In this week’s Torah Portion, we get a very strange parallel moment of “If”.  

Jacob, having left Be'ersheva on his way to Haran, has an amazing dream, he dreams that he’s by a stairway leading up to heaven where he sees angels going up and coming down. Then God speaks to Jacob and introduces Godself as the God of Abraham and the God of Isaac, informing Jacob of the fact that the land on which he is sleeping is holy ground; promising Jacob that God will be with his descendants, that they will receive the land upon which he is sleeping as an inheritance; essentially entering Jacob into the patriarchal promise.  

In the morning when Jacob awakes he is in no doubt about the significance of the dream and the awesomeness of  the place. And he sets up a pillar as a dedication to God, naming the place Beth El.  However, Jacob then continues by saying "If, God remains with me, If God protects me on the journey that I’m taking and gives me bread to eat and clothing to wear and If I return safely to my father’s house, then Adonai shall be God and this stone which I establish as a pillar shall be God’s abode."  

After all that Jacob has just seen in that dream, after all of the promises which God gave to Jacob, Jacob feels the need to make a vow beginning with “If”.  There is the “If” of uncertainty, the “If” of doubt, and possibly even the “If” of fear as to what lies ahead for Jacob.  And so in trying to regain some control even in this moment after all that he has seen, Jacob says “If”. 

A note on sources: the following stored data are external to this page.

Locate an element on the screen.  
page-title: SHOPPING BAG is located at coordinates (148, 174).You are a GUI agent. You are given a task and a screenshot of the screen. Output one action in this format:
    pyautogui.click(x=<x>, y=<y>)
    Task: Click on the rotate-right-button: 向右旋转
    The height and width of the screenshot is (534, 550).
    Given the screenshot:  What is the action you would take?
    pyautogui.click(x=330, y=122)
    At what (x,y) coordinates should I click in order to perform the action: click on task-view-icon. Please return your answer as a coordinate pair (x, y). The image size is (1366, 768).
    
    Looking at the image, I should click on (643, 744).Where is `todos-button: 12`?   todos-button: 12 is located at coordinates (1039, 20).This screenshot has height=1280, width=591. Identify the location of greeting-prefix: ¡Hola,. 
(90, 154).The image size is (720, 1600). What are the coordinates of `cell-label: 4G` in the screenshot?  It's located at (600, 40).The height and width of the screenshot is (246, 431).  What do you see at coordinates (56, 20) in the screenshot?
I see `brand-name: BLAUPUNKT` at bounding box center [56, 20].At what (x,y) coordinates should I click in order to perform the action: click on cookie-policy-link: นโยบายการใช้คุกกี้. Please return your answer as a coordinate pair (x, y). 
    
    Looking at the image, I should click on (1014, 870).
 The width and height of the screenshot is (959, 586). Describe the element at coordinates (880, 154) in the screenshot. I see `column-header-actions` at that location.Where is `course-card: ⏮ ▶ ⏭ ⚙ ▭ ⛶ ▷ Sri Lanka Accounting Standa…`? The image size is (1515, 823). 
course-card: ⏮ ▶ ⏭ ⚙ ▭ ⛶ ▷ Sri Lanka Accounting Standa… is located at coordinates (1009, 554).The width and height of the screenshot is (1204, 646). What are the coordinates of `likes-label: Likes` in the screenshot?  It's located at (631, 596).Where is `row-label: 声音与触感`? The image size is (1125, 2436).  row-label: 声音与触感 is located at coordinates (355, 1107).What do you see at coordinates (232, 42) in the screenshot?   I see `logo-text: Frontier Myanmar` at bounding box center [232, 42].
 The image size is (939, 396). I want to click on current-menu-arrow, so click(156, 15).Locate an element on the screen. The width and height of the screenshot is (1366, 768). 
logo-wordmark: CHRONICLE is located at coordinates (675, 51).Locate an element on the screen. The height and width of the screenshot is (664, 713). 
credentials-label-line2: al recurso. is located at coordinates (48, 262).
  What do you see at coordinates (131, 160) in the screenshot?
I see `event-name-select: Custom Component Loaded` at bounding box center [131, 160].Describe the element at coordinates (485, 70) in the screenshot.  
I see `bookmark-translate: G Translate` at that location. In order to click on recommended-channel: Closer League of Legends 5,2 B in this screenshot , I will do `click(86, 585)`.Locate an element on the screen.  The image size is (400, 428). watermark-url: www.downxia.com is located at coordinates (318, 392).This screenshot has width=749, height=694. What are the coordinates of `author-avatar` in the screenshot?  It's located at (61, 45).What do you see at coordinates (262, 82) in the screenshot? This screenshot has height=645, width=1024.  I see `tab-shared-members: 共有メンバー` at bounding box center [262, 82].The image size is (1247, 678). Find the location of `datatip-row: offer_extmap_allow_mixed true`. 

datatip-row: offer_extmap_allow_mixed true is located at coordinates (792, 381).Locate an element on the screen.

We often use the word “If” without all the signs and wonders presented to Jacob.  And we do it for similar reasons, because we seek to regain that sense of control.  But when we use the religious “If” we lose sight of the fact that so much of our life is based, not around certainty and control , but is instead based around faith.  It is hard to give up control and put our faith in God, but if we can do it, our lives would be so much richer.